Il franchise ideato da Haim Saban e Shuki Levy ha radici molto lontane, sia nello spazio che nel tempo. Parte in Giappone con i cosiddetti Super Sentai, prodotti seriali che dal 1975 avevano stabilito un franchise consolidato e seguito, tanto da essere attivo ancora oggi a più di quarant’anni dal debutto. Il grande e variegato ombrello narrativo sotto il quale ricomprendere queste storie è il tokusatsu, nel quale rientrano prodotti di ampio respiro, tanto da essere più o meno noti anche in occidente, come i film di Godzilla, Ultraman, Kamen Raider. Tra i tanti anche la versione di Spiderman della Toei in cui il noto arrampicamuri pilota un mecha.

Nel 1993 la Saban acquista i diritti per l’utilizzo di alcune scene tratte da una serie Super Sentai intitolata Kyoryu sentai Juranger. Queste scene, principalmente momenti action, vengono integrate con le storyline più personali dei protagonisti in modo che, puntata dopo puntata, non esiste, quasi, soluzione di continuità tra i momenti inediti e quelli importati.

Impossibile chiedere qualcosa di più di una struttura episodica e molto ripetitiva. I giovani californiani di Angel Grove hanno una scena al liceo che stabilisce il tema della puntata (una paura da affrontare), appaiono Bulk e Skull, i due bulli più bullizzati di sempre, le scene di combattimento con il monster of the week crescono in intensità e dimensioni finché questa sorta di “kaiju” e Megazord si scontrano. In conclusione la lezione viene appresa e tutto torna alla normalità. Arriveranno nuovi nemici, ci sarà qualche recasting tra i protagonisti, comparirà un ranger verde che poi ritornerà come bianco, ma non ci sono sorprese e tutto si mantiene su un tono semplice, fanciullesco e senza pretese.

Le principali sorprese allora arrivano dal design dei mostri, assurdo e colorato, praticamente senza limiti.

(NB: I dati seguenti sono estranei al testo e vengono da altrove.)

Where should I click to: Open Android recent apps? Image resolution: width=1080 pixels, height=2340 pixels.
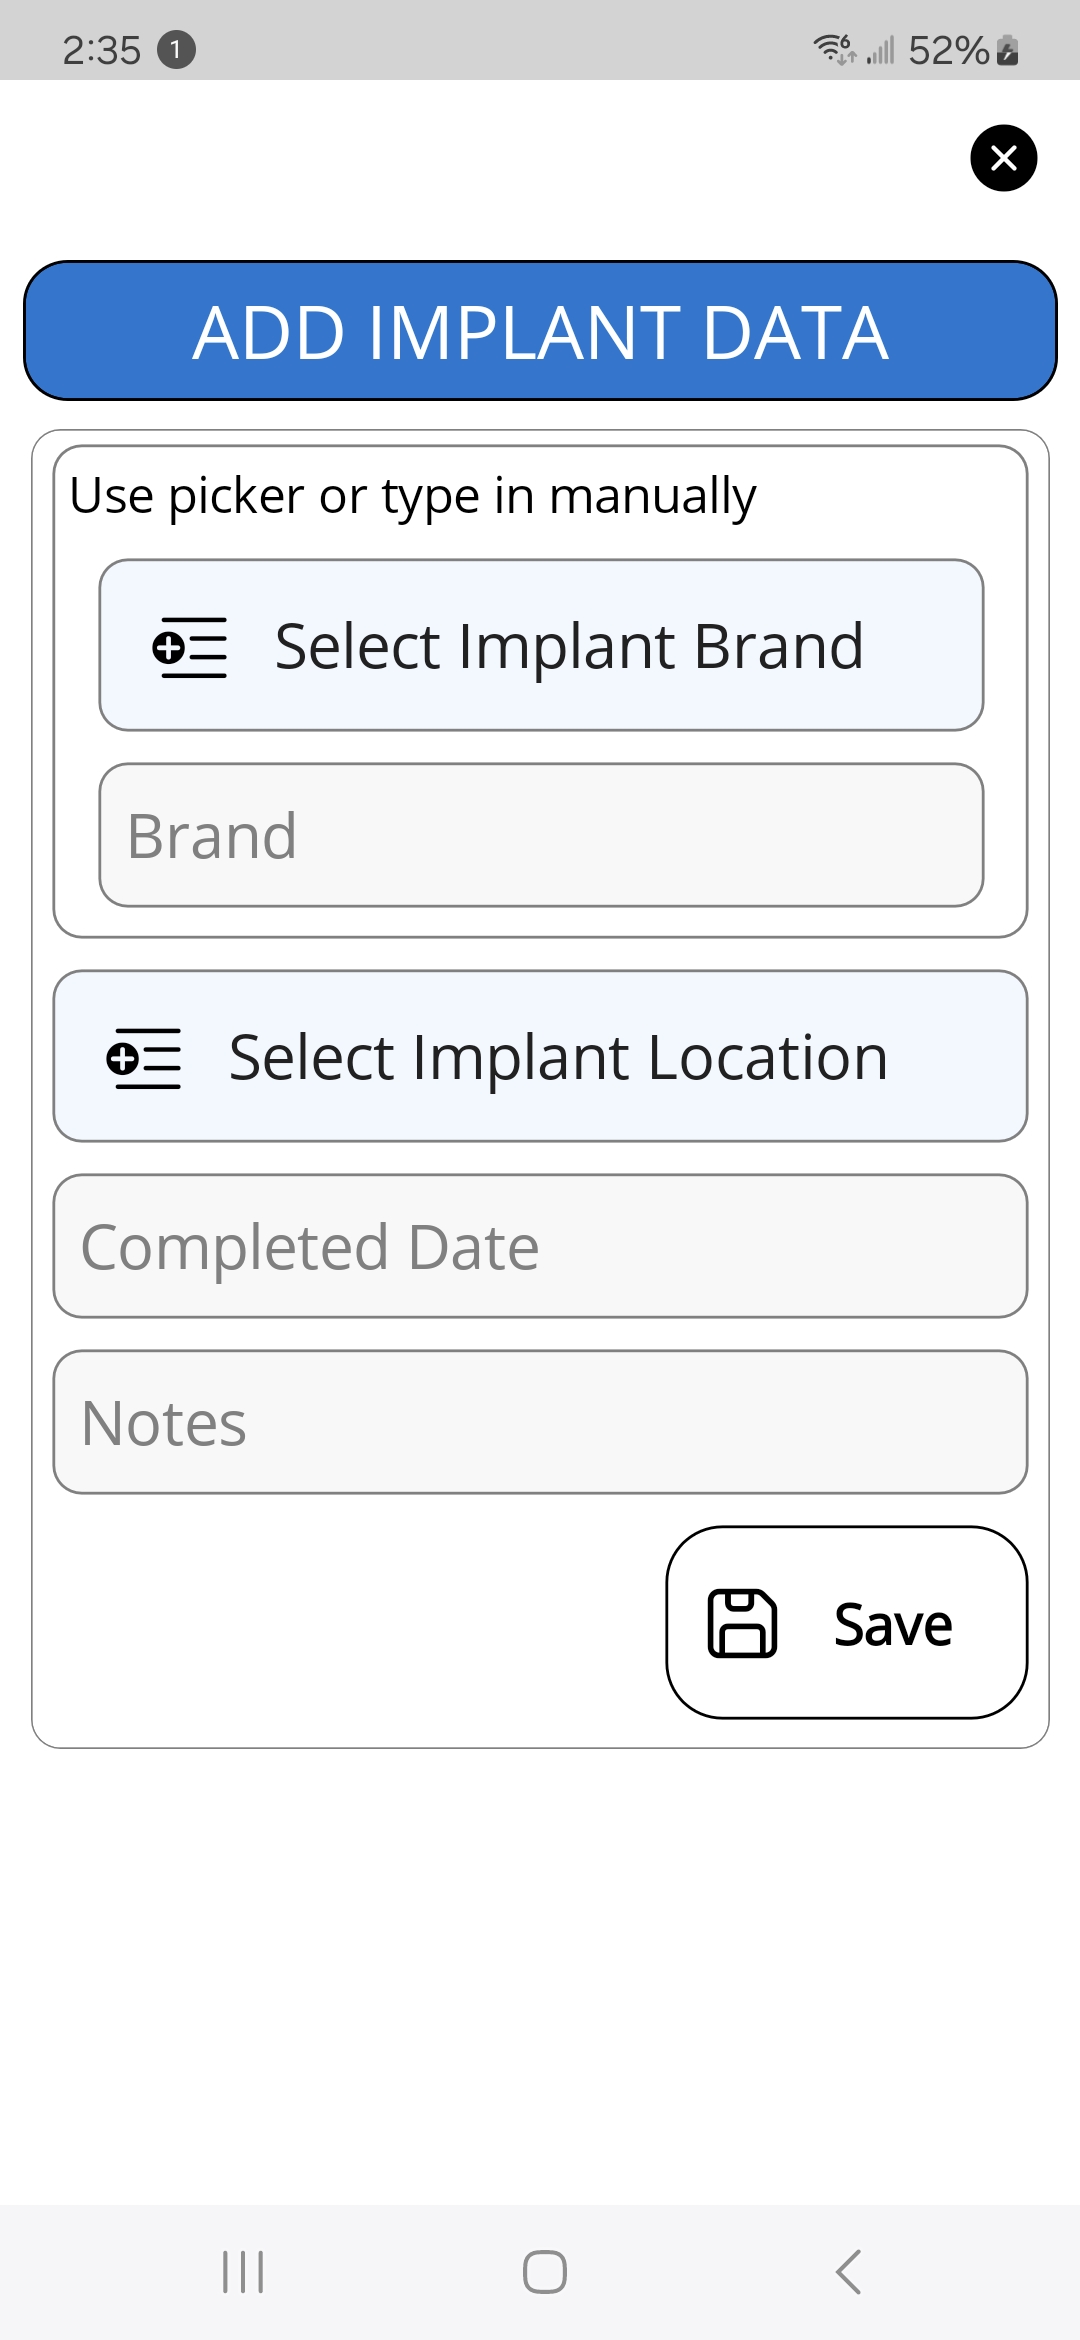243,2272
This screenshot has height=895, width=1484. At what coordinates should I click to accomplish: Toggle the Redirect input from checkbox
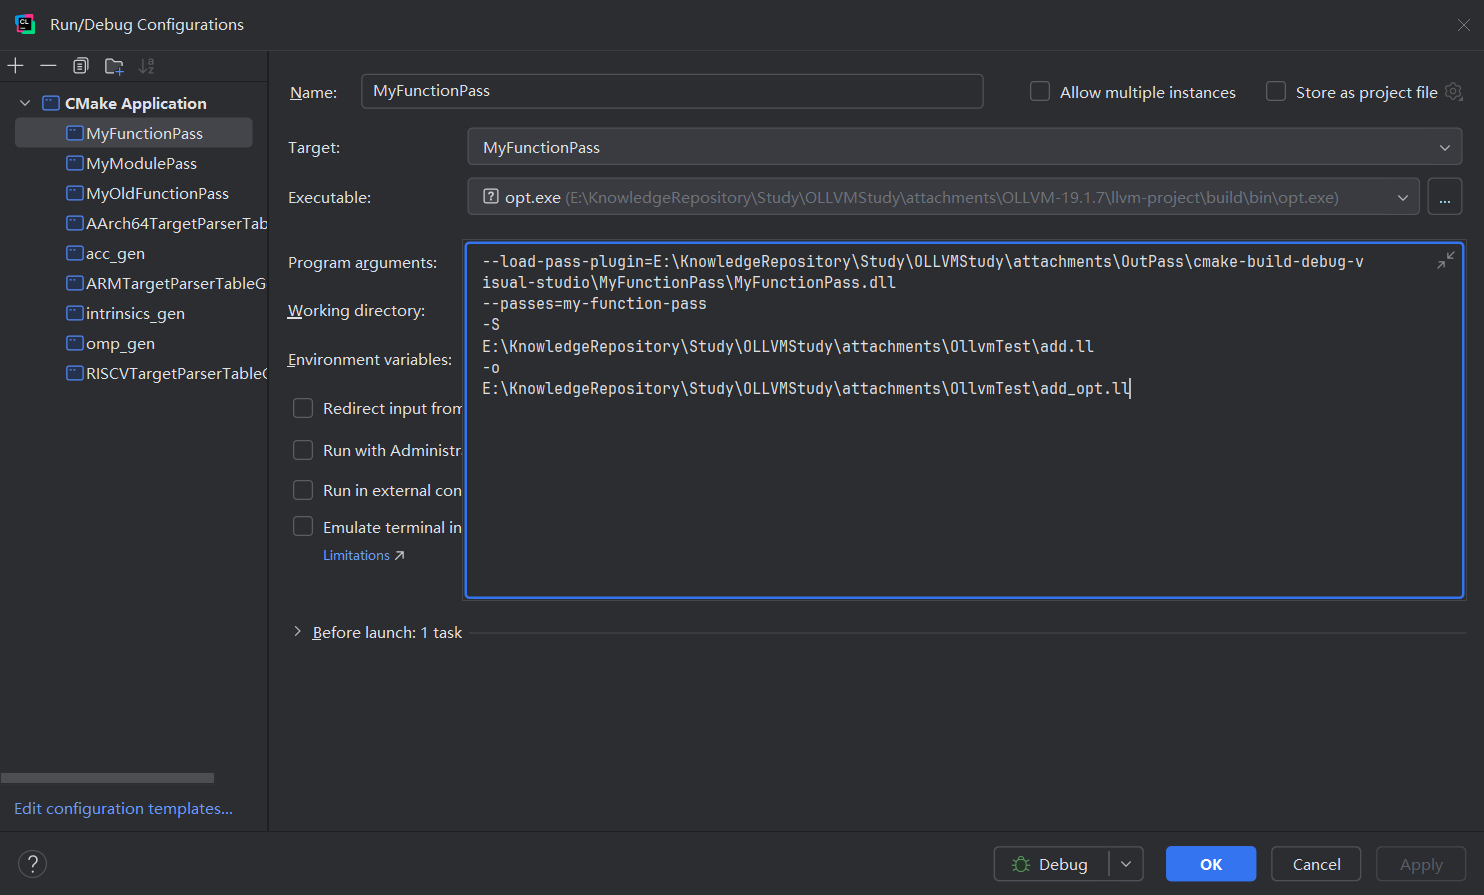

O ancora dallo stile frenetico, per montaggio, regia, movenze dei personaggi che non staranno fermi un secondo, e che in effetti è il maggiore indizio per quanto riguarda i due tipi di materiali del programma. Fa sorridere poi vedere affidato il ranger nero al ragazzo di colore e il ranger giallo alla ragazza dai tratti asiatici, ma si tratta di sensibilità diverse in periodi diversi (curiosità: nello show giapponese il ranger giallo è un uomo, almeno nella prima stagione). Ancora, l’apparizione di Bryan Cranston nel film Power Rangers non dovrebbe sorprendere troppo, dato che l’attore ha prestato la voce a più mostri apparsi nella serie.